Let us, then, take courage from the mercy of God and His promises, and say with the same Apostle: "Who then shall separate us from the love of Christ? Shall tribulation, or distress, or danger, or persecution, or the sword?" (Rom. 8:35, 37) Who shall succeed in estranging us from the love of Jesus Christ? Tribulation, perhaps, or the danger of losing the goods of this world? The persecutions of devils or men? The torments inflicted by tyrants? "In all these we overcome" (it is St. Paul who encourages us), "because of Him that hath loved us." (ibid) No, he says, no tribulation, no misery, danger, persecution, or torture, shall ever be able to separate us from the love of Jesus Christ; because with God's help we shall overcome all, if we fight for love of Him Who gave His life for love of us.

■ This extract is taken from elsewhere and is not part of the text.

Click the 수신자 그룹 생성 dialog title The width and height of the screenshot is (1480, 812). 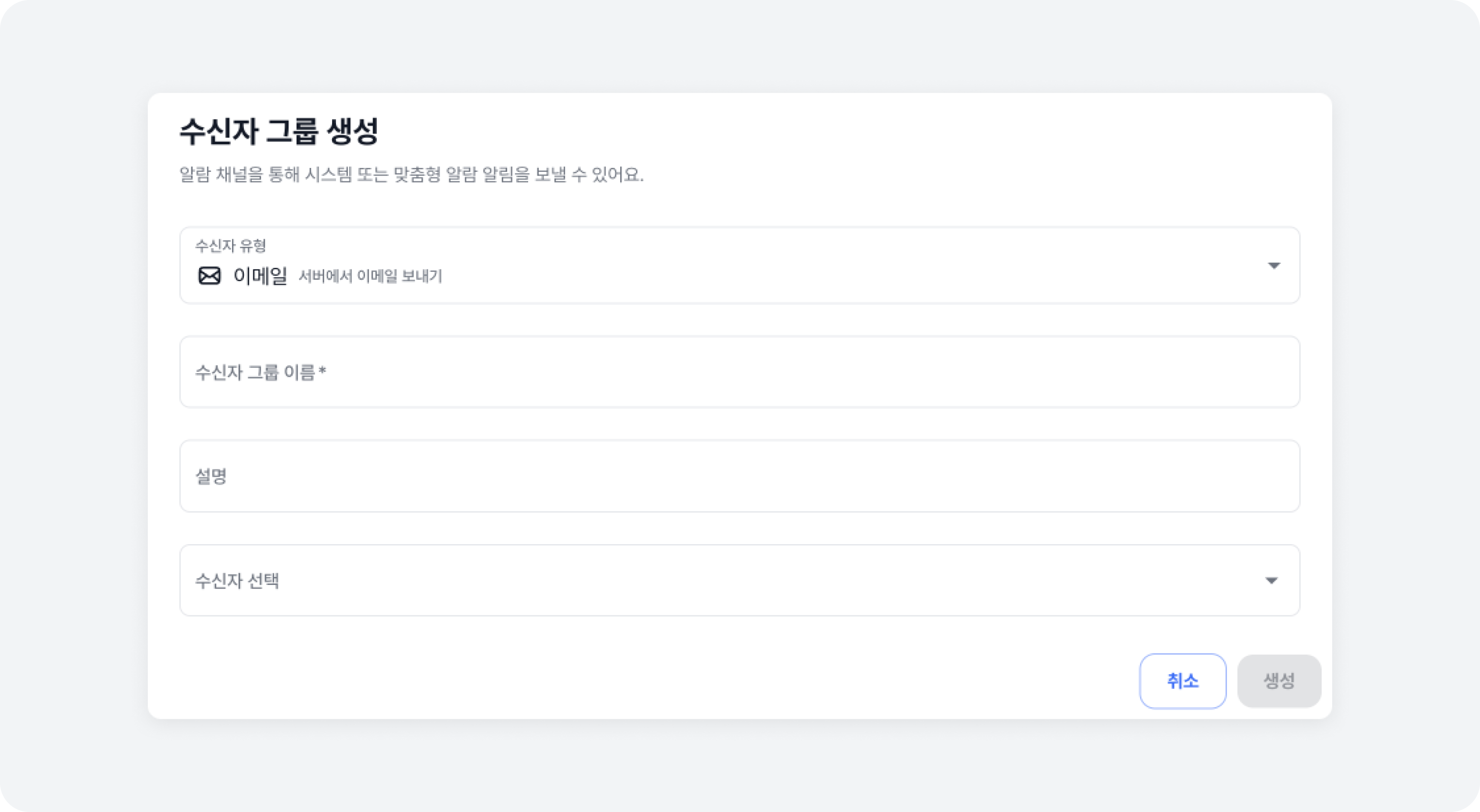coord(279,131)
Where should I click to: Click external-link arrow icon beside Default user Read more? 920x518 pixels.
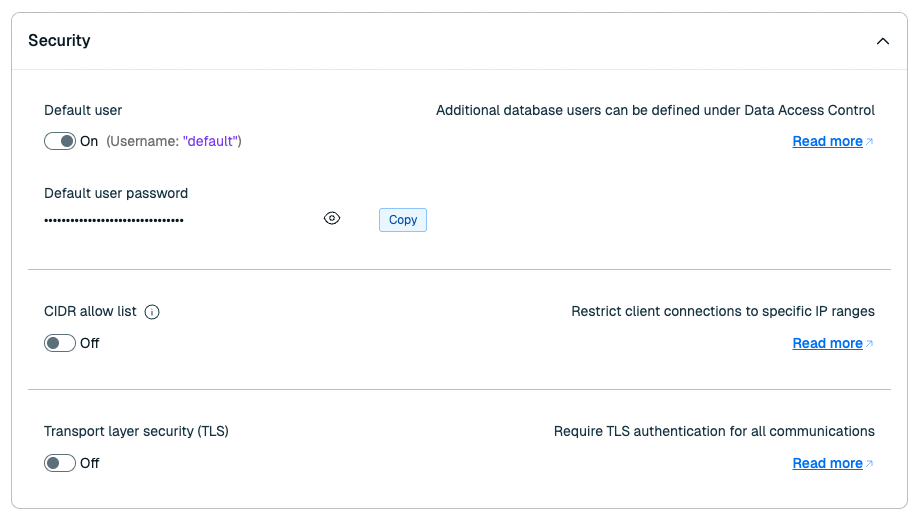coord(870,142)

Hippolitus Durazzo, the day when he resolved to relinquish all of his dignities at Rome, and to give himself entirely to God by entering the Society of Jesus (which he afterwards did), was so afraid of being faithless on account of his weakness that he said to God, "Forsake me not, O Lord, now that I have given myself wholly to Thee; for pity's sake, do not forsake me!" But he heard the whisper of God in his heart, "Rather, do not thou forsake Me;" said God, "Thus do I say to thee, forsake Me not!" And so the servant of God, trusting in His goodness and help, concluded, "Then, O my God, Thou wilt not leave me, and I will not leave Thee."

Finally, if we wish not to be forsaken by God,
we ought never to cease praying to Him to remain with us. If we do thus, He will most certainly always assist us, and will never allow us to perish, and to be separated from His holy love. To this end, let us not only always take care to ask for final perseverance, and the graces necessary to obtain it, but let us, at the same time, ask God by anticipation for the grace to go on praying; for this is precisely that great gift which He has promised to His elect by the mouth of the prophet, "And I will pour out upon the house of David, and upon the inhabitants of Jerusalem, the spirit of grace and prayers." (Zach. 12:10) Oh, what a great grace is the spirit of prayer; that is, the grace which God confers on a soul to enable it to pray always! Let us, then, ne­ver neglect to beg God to give us this grace and this spirit of continual prayer; because if we pray always, we shall certainly obtain from God perseverance and every other gift which we desire, since His promise of hearing whoever prays to Him cannot fail. "For we are saved by hope." (Rom. 8:24) With this hope of always praying, we may believe ourselves to be on the path of eternal salvation. "Confidence will give us a broad entrance into this city." (In Solemn. Omn. SS., hom. 2) This hope, said the Venerable Bede, will give us a safe passage into the city of Paradise.

St. Thomas' conditions for prayers to be heard by God:

(1) to pray for ourselves; (2) for the graces necessary for salvation;

(3) piously, that is, with humility and confidence; and (4) with perseverance.